Vu les autres pièces du dossier.
Vu le code de justice administrative.
Le président du tribunal a désigné M. Mendras, vice-président du tribunal, pour statuer sur les demandes de référé.
Considérant ce qui suit :
1. Aux termes de l'article L. 521-2 du code de justice administrative : " Saisi d'une demande en ce sens justifiée par l'urgence, le juge des référés peut ordonner toutes mesures nécessaires à la sauvegarde d'une liberté fondamentale à laquelle une personne morale de droit public ou un organisme de droit privé chargé de la gestion d'un service public aurait porté, dans l'exercice d'un de ses pouvoirs, une atteinte grave et manifestement illégale. Le juge des référés se prononce dans un délai de quarante-huit heures. ".
2. M. E, ressortissant tunisien, né le 20 janvier 1977, alias C B, né le 20 janvier 1977, déclare être entré en France en 2002. Par arrêté du 4 janvier 2020, le préfet de police l'a obligé à quitter le territoire français sans délai, a fixé le pays de renvoi et lui a fait interdiction de retour sur le territoire français pour une durée de 36 mois. Il a été éloigné vers la Tunisie le 5 novembre 2021. Par décision du 22 août 2022, le même préfet a placé M. E, revenu entre-temps en France, en rétention administrative, dont la durée a été prolongée jusqu'au 21 septembre 2022 par ordonnance du juge des libertés et de la détention en date du 24 août 2022. L'intéressé demande au juge des référés, d'une part, la suspension de l'exécution de la mesure d'éloignement dont il fait l'objet et, d'autre part, d'ordonner sa mise en liberté du centre de rétention administratif au motif que la mesure d'éloignement prise à son encontre est expirée.
3. Il ressort des dispositions du III de l'article L. 512-1 du code de l'entrée et du séjour des étrangers et du droit d'asile, applicable à la date de l'édiction de l'obligation de quitter le territoire contestée, dont les dispositions sont reprises aux articles L. 614-7 et suivants du même code, que le législateur a entendu organiser une procédure spéciale afin que le juge administratif statue rapidement sur la légalité des mesures relatives à l'éloignement des étrangers, lorsque ces derniers sont placés en rétention ou assignés à résidence. Il résulte des pouvoirs confiés au juge par ces dispositions, des délais qui lui sont impartis pour se prononcer et des conditions de son intervention, que la procédure spéciale prévue par le code de l'entrée et du séjour des étrangers et du droit d'asile présente des garanties au moins équivalentes à celles des procédures régies par le livre V du code de justice administrative.

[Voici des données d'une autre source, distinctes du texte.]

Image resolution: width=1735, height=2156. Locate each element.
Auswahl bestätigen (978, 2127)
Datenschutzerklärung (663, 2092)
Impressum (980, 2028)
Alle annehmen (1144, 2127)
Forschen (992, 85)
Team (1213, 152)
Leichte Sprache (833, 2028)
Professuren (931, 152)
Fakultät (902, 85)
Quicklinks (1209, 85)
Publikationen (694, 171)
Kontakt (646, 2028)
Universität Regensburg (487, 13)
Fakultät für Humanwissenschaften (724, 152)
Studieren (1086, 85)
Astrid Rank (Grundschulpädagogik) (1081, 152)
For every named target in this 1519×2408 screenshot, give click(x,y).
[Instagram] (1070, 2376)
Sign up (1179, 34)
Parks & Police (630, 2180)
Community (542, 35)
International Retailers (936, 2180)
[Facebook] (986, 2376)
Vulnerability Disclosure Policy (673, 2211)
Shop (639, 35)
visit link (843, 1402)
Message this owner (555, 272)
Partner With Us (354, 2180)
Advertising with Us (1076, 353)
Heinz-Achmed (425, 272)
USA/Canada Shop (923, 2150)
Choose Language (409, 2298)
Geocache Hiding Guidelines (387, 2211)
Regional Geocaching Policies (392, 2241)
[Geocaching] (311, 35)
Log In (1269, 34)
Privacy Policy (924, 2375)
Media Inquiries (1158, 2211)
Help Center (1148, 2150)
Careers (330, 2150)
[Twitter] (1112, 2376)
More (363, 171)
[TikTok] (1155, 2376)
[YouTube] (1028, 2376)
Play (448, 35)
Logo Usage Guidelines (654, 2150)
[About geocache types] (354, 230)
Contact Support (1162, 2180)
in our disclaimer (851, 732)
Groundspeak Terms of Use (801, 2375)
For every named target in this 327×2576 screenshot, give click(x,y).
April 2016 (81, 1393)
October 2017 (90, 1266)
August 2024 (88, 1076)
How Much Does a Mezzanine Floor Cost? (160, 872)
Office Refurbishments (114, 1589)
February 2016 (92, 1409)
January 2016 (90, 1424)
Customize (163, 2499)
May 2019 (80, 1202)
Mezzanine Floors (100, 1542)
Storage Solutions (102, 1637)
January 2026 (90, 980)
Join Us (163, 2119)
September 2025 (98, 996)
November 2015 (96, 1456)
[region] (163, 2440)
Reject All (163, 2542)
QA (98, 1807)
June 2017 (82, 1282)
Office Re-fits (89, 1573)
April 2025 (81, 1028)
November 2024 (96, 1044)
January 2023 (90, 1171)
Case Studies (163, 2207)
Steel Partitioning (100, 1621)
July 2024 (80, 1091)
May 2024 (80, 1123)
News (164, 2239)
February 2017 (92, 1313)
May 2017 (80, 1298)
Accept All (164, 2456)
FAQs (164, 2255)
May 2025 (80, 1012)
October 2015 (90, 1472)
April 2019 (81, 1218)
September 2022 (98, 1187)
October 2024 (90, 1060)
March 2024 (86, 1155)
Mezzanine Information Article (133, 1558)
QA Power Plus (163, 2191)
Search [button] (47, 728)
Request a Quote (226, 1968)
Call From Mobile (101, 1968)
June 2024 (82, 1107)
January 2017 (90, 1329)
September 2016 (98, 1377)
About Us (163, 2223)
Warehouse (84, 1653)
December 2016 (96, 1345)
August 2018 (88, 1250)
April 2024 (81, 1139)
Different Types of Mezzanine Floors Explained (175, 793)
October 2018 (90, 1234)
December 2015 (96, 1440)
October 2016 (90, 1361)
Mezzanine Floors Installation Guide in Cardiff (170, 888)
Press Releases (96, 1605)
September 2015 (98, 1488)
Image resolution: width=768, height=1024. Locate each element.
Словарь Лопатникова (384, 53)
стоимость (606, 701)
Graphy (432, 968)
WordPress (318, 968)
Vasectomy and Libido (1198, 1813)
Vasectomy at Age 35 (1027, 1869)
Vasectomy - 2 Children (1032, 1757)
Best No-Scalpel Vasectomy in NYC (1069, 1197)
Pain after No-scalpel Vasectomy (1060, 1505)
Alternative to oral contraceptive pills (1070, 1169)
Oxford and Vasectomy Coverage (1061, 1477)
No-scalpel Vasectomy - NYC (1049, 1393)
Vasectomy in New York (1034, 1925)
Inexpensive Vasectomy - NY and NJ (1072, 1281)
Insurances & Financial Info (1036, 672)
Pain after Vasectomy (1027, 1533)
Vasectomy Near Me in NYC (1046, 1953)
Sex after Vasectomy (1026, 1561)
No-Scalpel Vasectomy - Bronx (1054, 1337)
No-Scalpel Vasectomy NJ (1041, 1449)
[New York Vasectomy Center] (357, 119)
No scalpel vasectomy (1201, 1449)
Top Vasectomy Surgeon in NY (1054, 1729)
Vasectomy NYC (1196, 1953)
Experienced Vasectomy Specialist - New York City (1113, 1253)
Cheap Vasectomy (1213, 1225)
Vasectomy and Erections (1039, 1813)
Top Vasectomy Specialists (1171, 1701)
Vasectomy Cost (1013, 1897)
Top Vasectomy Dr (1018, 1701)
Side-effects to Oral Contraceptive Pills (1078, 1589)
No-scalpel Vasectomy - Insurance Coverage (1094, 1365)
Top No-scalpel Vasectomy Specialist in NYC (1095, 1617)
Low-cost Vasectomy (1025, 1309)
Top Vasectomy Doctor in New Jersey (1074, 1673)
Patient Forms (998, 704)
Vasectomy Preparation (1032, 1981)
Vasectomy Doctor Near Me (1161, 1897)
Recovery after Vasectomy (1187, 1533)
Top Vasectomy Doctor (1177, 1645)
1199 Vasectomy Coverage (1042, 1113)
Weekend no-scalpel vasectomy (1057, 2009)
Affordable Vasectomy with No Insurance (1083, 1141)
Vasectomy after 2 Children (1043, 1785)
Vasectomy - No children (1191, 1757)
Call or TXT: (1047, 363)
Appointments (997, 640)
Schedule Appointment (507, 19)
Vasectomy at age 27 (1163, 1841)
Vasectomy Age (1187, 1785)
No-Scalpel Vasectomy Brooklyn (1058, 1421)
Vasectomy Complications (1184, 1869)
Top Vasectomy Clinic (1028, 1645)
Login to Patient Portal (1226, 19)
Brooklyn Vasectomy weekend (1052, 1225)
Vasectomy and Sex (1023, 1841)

4. Il résulte de ce qui précède que la procédure prévue à l'article L. 512-1 du code de l'entrée et du séjour des étrangers et du droit d'asile est dès lors exclusive des procédures prévues par le livre V du code de justice administrative. Il n'en va autrement que dans le cas où les modalités selon lesquelles il est procédé à l'exécution d'une décision d'obligation de quitter le territoire emportent des effets qui, en raison de changements dans les circonstances de droit ou de fait survenus depuis l'intervention de cette mesure et après que le juge a statué ou que le délai prévu pour le saisir a expiré, excèdent ceux qui s'attachent normalement à l'exécution d'une telle décision.
5. En l'espèce, il ne ressort pas des pièces du dossier que la mesure d'éloignement prise à l'encontre de M. E, ni celle d'interdiction de retour sur le territoire national de 36 mois aient été contestées devant le magistrat désigné du tribunal administratif territorialement compétent. Le requérant n'a pas exécuté cette dernière décision dès lors qu'il est revenu avant l'expiration de la période fixée. Si M. E fait valoir, d'une part, qu'il ne pouvait être placé en rétention par arrêté du préfet de police du 24 août 2022 et éloigné en vue de l'exécution de l'interdiction de retour décidée par le préfet de police, il ressort des pièces du dossier et des motifs mêmes de cette décision qu'il a été placé en rétention en vue de l'exécution de la décision d'interdiction de retour sur le territoire national. D'autre part, la circonstance que cette décision n'ait pas été exécutée dans le délai d'un an ne la rend pas, contrairement à ce que soutient le requérant, caduque. Ainsi M. E ne justifie pas d'un changement dans les circonstances de fait ou de droit depuis l'intervention de la décision contestée portant obligation de quitter le territoire français. Par suite, il n'est pas recevable à demander au juge des référés la suspension de cette mesure d'éloignement.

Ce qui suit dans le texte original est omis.